A good plan might be $50 billion a month in QE until the CPI is above 3% for one year, and then to consider slowly tapering down. This would give confidence to manufacturers and builders to go ahead with capital projects.

It may be demand-pull results only in a lot of growth. but not much inflation. Well, there are worse problems!

Thinking Hard said...

Benjamin - A note on QE. Does QE end if the Fed maintains the current level seen on its balance sheet? I argue no, as long as the Fed rolls over maturing treasuries then QE has not ultimately stopped. The Fed has approx $200B in USTs maturing in 2016 and 2016 with approx $400B maturing in 2018.

The current normalization procedures do not have the Fed selling these assets to alter the interest rates like we have seen in previous rate hike cycles. This means the Fed will be the ultimate buyer of approximately $800B in treasuries over the next three years just by rolling over the maturing USTs on the books.

Also, see China is selling UST ( which may help explain why we didn't see the 10yr yield drop much at all during the correction. Also, we have seen outflow from bond funds from retail investors during the correction.

I disagree about the Fed hoping the banks lend money out.
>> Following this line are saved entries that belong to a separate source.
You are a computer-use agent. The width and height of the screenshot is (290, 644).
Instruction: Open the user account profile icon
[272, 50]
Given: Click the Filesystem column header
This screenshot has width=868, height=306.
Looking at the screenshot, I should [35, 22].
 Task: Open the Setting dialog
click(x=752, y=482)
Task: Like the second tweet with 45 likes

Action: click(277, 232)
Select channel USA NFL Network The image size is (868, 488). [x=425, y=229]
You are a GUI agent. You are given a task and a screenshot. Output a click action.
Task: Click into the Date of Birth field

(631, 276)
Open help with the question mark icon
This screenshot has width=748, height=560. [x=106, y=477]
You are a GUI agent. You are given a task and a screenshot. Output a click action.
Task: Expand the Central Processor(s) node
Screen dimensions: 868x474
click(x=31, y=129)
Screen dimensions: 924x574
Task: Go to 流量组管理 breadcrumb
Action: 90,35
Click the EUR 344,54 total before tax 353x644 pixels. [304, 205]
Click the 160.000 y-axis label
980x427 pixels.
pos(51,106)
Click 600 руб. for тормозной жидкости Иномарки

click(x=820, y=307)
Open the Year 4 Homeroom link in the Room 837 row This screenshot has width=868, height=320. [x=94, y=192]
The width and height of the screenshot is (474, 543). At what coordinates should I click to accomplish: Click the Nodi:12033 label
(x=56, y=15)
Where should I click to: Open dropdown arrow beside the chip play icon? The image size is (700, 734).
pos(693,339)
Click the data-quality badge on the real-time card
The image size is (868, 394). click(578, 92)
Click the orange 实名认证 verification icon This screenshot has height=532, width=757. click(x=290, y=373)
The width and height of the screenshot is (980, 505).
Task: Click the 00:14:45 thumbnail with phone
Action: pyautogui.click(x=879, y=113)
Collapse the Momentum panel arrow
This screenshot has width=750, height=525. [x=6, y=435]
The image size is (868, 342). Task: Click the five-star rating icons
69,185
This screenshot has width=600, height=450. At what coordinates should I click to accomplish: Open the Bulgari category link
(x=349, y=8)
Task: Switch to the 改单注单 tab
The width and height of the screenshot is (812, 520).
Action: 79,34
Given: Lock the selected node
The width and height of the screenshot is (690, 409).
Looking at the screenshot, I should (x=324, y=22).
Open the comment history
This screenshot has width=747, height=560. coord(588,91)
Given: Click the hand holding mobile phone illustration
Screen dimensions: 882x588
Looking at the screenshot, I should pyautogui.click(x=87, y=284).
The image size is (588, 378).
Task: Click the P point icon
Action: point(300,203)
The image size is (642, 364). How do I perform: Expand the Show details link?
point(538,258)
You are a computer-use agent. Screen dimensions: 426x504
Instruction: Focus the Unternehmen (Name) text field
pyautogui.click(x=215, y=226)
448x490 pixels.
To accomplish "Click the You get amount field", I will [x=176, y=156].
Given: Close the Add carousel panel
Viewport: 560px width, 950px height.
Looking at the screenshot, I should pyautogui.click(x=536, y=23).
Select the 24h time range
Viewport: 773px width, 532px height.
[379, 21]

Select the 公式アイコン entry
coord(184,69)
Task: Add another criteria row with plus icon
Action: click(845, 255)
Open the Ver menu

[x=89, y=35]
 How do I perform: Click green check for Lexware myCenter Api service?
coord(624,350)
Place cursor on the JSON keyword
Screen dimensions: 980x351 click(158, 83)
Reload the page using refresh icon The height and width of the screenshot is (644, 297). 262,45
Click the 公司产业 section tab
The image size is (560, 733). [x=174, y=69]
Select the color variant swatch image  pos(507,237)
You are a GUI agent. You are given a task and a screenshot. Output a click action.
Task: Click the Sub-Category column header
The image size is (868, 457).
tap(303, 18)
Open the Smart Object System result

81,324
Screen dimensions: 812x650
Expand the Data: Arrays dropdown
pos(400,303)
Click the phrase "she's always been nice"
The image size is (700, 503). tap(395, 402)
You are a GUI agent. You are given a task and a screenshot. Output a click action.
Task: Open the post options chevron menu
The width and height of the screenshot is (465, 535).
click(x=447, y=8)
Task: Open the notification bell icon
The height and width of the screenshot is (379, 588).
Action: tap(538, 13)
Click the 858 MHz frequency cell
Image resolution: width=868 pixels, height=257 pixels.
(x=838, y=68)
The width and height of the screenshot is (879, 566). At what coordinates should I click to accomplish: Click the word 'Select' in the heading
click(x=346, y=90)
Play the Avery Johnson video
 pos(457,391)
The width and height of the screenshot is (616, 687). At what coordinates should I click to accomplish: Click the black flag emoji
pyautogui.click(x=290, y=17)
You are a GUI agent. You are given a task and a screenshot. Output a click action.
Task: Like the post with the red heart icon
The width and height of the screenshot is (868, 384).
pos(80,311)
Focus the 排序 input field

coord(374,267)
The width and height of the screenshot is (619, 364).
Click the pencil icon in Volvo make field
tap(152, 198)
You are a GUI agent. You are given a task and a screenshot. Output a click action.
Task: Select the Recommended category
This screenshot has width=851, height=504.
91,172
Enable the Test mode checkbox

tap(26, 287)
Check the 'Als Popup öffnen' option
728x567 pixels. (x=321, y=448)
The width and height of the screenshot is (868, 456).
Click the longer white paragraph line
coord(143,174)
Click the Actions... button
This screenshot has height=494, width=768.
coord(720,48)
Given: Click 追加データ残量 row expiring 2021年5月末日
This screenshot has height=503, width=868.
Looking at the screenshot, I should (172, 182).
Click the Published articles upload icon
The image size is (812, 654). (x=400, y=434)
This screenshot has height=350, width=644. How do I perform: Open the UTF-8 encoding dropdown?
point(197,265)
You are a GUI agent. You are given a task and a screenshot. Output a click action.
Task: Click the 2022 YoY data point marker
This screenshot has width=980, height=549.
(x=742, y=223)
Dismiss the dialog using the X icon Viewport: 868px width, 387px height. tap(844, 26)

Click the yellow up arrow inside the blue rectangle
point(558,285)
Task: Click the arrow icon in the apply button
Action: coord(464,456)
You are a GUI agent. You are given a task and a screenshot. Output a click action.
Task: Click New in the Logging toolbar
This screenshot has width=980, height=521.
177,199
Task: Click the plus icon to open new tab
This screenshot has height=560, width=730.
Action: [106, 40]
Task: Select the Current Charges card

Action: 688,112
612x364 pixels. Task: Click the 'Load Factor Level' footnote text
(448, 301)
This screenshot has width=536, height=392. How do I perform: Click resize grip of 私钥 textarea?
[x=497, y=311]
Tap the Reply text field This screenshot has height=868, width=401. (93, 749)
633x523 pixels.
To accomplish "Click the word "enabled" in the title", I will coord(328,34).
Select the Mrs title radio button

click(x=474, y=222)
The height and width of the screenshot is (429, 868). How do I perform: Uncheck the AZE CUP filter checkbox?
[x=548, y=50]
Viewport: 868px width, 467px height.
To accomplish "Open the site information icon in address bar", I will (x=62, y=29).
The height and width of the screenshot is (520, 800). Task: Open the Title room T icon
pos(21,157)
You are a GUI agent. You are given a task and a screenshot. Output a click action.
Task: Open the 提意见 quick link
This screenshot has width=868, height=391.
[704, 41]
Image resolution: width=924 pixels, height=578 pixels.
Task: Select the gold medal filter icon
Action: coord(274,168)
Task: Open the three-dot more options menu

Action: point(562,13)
That is going to be a main point moving forward through IOER. IOER has to be at an ideal level for banks NOT to lend. If the Fed drops the IOER below that level then banks will inherently lend the money out. Looking at policy tools currently in the toolkit, I see IOER and excess reserves as an integral part of the normalization process and easing process moving forward.

M3 is one measure I wish the Fed wouldn't have stopped reporting on. Interested to see that data since 2007. Anyone have access to a privately computed M3?

Scott Grannis said...

Benjamin: you continue to misunderstand how Fed purchases of Treasuries works. I think the confusion comes from trying to trace the flows of money. The better way is to look at the end result:

The public desires to increase its holdings of bank safety deposits, by depositing $50 billion in bank safety deposit accounts.

The banking system desires to increase its holding of excess reserves. The banking system uses its increased deposits to buy $50 billion of Treasuries from the public. The banking system then sells $50 billion of Treasuries to the Fed and receives $50 billion in reserves in exchange. Bank reserves (assets) have increased by $50 billion, and bank liabilities (deposits) have increased by $50 billion. Banks have thus effectively lent their deposit inflows to the Fed rather than to the public. No new money has been created in the process.

The Fed buys $50 billion of Treasuries from the banking system and credits banks with $50 billion of reserves. The Fed's balance sheet expands, with $50 billion more assets and $50 billion more liabilities.

Banks could potentially use their increased holdings of reserves to expand their lending, but they haven't, at least so far, because there has been no unusual increase in the money supply. That is proof that banks wanted more excess reserves and the public wanted more savings deposits.

If the Fed refrains from further expanding its balance sheet, that is not equivalent to a "tightening" of monetary policy, because the banking system will still have trillions of excess reserves and a virtually unlimited ability to make loans and expand the money supply.

Benjamin Cole said...

Scott Grannis and Thinking Hard---very thoughtful comments. I still think I am right, but hey let's have a beer and watch some baseball.
The NY Fed talks about private-sector portfolio rebalancing on their website and perhaps Scott Grannis would like to read that.

Thinking hard: I think when the Fed rolls over on its portfolio it is more or less neutral, but I am not sure.